What to work on: Can you reproduce each of the entries below line for line, keeping every character the same?

━━━━━━━━

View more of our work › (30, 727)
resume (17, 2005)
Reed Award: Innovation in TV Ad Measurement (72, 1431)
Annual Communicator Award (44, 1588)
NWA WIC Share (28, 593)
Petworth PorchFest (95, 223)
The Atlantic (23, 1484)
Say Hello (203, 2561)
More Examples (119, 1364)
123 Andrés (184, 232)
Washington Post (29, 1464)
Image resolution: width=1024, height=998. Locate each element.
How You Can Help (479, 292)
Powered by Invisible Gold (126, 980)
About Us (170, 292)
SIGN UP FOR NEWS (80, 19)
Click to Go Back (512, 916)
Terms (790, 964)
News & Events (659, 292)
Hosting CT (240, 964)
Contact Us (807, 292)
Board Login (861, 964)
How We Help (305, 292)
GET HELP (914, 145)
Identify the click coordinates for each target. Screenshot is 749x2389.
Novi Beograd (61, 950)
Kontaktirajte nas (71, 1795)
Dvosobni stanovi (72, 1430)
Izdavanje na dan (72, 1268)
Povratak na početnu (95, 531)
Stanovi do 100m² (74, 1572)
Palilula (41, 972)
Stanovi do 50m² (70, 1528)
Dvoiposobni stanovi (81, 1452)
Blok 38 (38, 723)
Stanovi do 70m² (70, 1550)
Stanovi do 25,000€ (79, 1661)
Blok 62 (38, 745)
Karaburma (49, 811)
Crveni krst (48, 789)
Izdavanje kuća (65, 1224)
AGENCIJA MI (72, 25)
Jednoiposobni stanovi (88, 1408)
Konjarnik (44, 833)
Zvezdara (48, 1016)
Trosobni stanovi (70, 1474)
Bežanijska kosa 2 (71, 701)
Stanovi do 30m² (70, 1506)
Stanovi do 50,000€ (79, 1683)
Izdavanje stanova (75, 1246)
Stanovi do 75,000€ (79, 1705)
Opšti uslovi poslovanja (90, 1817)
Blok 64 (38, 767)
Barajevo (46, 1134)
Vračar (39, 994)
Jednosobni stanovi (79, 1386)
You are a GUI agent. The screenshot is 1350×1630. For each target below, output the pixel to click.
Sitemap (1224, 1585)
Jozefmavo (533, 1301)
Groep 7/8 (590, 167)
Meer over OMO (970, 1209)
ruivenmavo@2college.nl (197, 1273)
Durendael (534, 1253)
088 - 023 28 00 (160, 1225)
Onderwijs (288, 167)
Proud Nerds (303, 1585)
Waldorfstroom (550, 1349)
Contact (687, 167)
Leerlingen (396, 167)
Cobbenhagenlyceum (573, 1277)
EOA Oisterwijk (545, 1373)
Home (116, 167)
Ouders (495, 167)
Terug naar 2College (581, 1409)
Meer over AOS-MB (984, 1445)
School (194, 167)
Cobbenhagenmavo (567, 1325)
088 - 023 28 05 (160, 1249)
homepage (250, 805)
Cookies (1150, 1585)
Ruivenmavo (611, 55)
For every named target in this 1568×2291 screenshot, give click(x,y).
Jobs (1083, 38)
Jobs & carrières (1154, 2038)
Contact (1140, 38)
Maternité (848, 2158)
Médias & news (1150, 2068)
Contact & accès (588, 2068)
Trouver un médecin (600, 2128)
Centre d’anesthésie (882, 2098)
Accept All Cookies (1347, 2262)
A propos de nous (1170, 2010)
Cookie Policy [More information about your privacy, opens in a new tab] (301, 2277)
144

━━━━━━━━

Right answer:
View more of our work › (30, 727)
resume (17, 2005)
Reed Award: Innovation in TV Ad Measurement (72, 1431)
Annual Communicator Award (44, 1588)
NWA WIC Share (28, 593)
Petworth PorchFest (95, 223)
The Atlantic (23, 1484)
Say Hello (203, 2561)
More Examples (119, 1364)
123 Andrés (184, 232)
Washington Post (29, 1464)
Image resolution: width=1024, height=998. Locate each element.
How You Can Help (479, 292)
Powered by Invisible Gold (126, 980)
About Us (170, 292)
SIGN UP FOR NEWS (80, 19)
Click to Go Back (512, 916)
Terms (790, 964)
News & Events (659, 292)
Hosting CT (240, 964)
Contact Us (807, 292)
Board Login (861, 964)
How We Help (305, 292)
GET HELP (914, 145)
Identify the click coordinates for each target. Screenshot is 749x2389.
Novi Beograd (61, 950)
Kontaktirajte nas (71, 1795)
Dvosobni stanovi (72, 1430)
Izdavanje na dan (72, 1268)
Povratak na početnu (95, 531)
Stanovi do 100m² (74, 1572)
Palilula (41, 972)
Stanovi do 50m² (70, 1528)
Dvoiposobni stanovi (81, 1452)
Blok 38 (38, 723)
Stanovi do 70m² (70, 1550)
Stanovi do 25,000€ (79, 1661)
Blok 62 (38, 745)
Karaburma (49, 811)
Crveni krst (48, 789)
Izdavanje kuća (65, 1224)
AGENCIJA MI (72, 25)
Jednoiposobni stanovi (88, 1408)
Konjarnik (44, 833)
Zvezdara (48, 1016)
Trosobni stanovi (70, 1474)
Bežanijska kosa 2 (71, 701)
Stanovi do 30m² (70, 1506)
Stanovi do 50,000€ (79, 1683)
Izdavanje stanova (75, 1246)
Stanovi do 75,000€ (79, 1705)
Opšti uslovi poslovanja (90, 1817)
Blok 64 (38, 767)
Barajevo (46, 1134)
Vračar (39, 994)
Jednosobni stanovi (79, 1386)
You are a GUI agent. The screenshot is 1350×1630. For each target below, output the pixel to click.
Sitemap (1224, 1585)
Jozefmavo (533, 1301)
Groep 7/8 (590, 167)
Meer over OMO (970, 1209)
ruivenmavo@2college.nl (197, 1273)
Durendael (534, 1253)
088 - 023 28 00 (160, 1225)
Onderwijs (288, 167)
Proud Nerds (303, 1585)
Waldorfstroom (550, 1349)
Contact (687, 167)
Leerlingen (396, 167)
Cobbenhagenlyceum (573, 1277)
EOA Oisterwijk (545, 1373)
Home (116, 167)
Ouders (495, 167)
Terug naar 2College (581, 1409)
Meer over AOS-MB (984, 1445)
School (194, 167)
Cobbenhagenmavo (567, 1325)
088 - 023 28 05 (160, 1249)
homepage (250, 805)
Cookies (1150, 1585)
Ruivenmavo (611, 55)
For every named target in this 1568×2291 screenshot, give click(x,y).
Jobs (1083, 38)
Jobs & carrières (1154, 2038)
Contact (1140, 38)
Maternité (848, 2158)
Médias & news (1150, 2068)
Contact & accès (588, 2068)
Trouver un médecin (600, 2128)
Centre d’anesthésie (882, 2098)
Accept All Cookies (1347, 2262)
A propos de nous (1170, 2010)
Cookie Policy [More information about your privacy, opens in a new tab] (301, 2277)
144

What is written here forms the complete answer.